Master Java methods — declaration, parameters, return types, method overloading, varargs, pass-by-value semantics, static vs instance methods and recursion with examples.

A method is a named, reusable block of code that optionally takes parameters and returns a value.

📜 Anatomy

public int add(int a, int b) {
  return a + b;
}

Signature = name + parameter types (return type is NOT part of the signature).

🎭 Overloading

Same name, different parameter lists. The compiler picks the match at compile time:

int max(int a, int b) { ... }
double max(double a, double b) { ... }

📚 Varargs

int sum(int... nums) {   // 0..N ints
  int total = 0;
  for (int n : nums) total += n;
  return total;
}
sum(1, 2, 3);  // 6

📦 Java is ALWAYS pass-by-value

Critical interview point: Java copies the value of every argument. For objects, the value copied is the reference — so you can mutate the object's fields, but reassigning the parameter doesn't affect the caller. There is no pass-by-reference in Java.

🌀 Recursion

A method calling itself with a smaller input, plus a base case. Elegant for trees and divide-and-conquer; watch for StackOverflowError on deep recursion.

💻 Code Examples

Pass-by-value with objects

static void rename(StringBuilder sb) {
  sb.append(" Smith");   // mutates the object — visible
  sb = new StringBuilder("X"); // reassigns local copy — NOT visible
}
StringBuilder name = new StringBuilder("Sam");
rename(name);
System.out.println(name);
Output:
Sam Smith

Overloading resolves by argument type

static void print(int x)    { System.out.println("int: " + x); }
static void print(double x) { System.out.println("double: " + x); }
print(5);
print(5.0);
Output:
int: 5
double: 5.0

Recursion: factorial

static long fact(int n) {
  if (n <= 1) return 1;
  return n * fact(n - 1);
}
System.out.println(fact(5));
Output:
120

⚠️ Common Mistakes

  • Thinking Java is pass-by-reference for objects — it's pass-by-value of the reference; reassigning the parameter doesn't affect the caller.
  • Trying to overload by return type alone — not allowed; the signature ignores return type.
  • Putting varargs anywhere but last in the parameter list — it must be the final parameter.
  • Deep recursion without a base case or with too many frames — StackOverflowError.

🎯 Interview Questions

Real questions asked at top product and service-based companies.

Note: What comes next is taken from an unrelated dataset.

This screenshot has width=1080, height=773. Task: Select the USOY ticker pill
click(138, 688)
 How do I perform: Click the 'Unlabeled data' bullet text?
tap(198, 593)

Q1.Is Java pass-by-value or pass-by-reference?Intermediate
Always pass-by-value. For objects, the value passed is a copy of the reference, so you can mutate the object but cannot reassign the caller's variable. Java has no true pass-by-reference.
Q2.What is method overloading?Beginner
Defining multiple methods with the same name but different parameter lists (count or types). The compiler resolves which to call based on the arguments at compile time (static binding).
Q3.Can you overload methods by return type only?Intermediate
No. The method signature is name + parameter types; return type is not part of it. Two methods differing only by return type cause a compile error.
Q4.What are varargs?Beginner
A way to accept a variable number of arguments: `int sum(int... nums)`. Inside the method nums is an array. Varargs must be the last parameter.
Q5.What's the difference between overloading and overriding?Advanced
Overloading: same name, different parameters, resolved at compile time (static binding), within one class. Overriding: a subclass redefines a superclass method with the same signature, resolved at runtime (dynamic binding).

🧠 Quick Summary

  • Signature = name + parameter types (not return type).
  • Overloading = same name, different parameters, compile-time resolution.
  • Varargs (int...) must be the last parameter.
  • Java is ALWAYS pass-by-value (of the reference for objects).
  • Recursion needs a base case; beware StackOverflowError.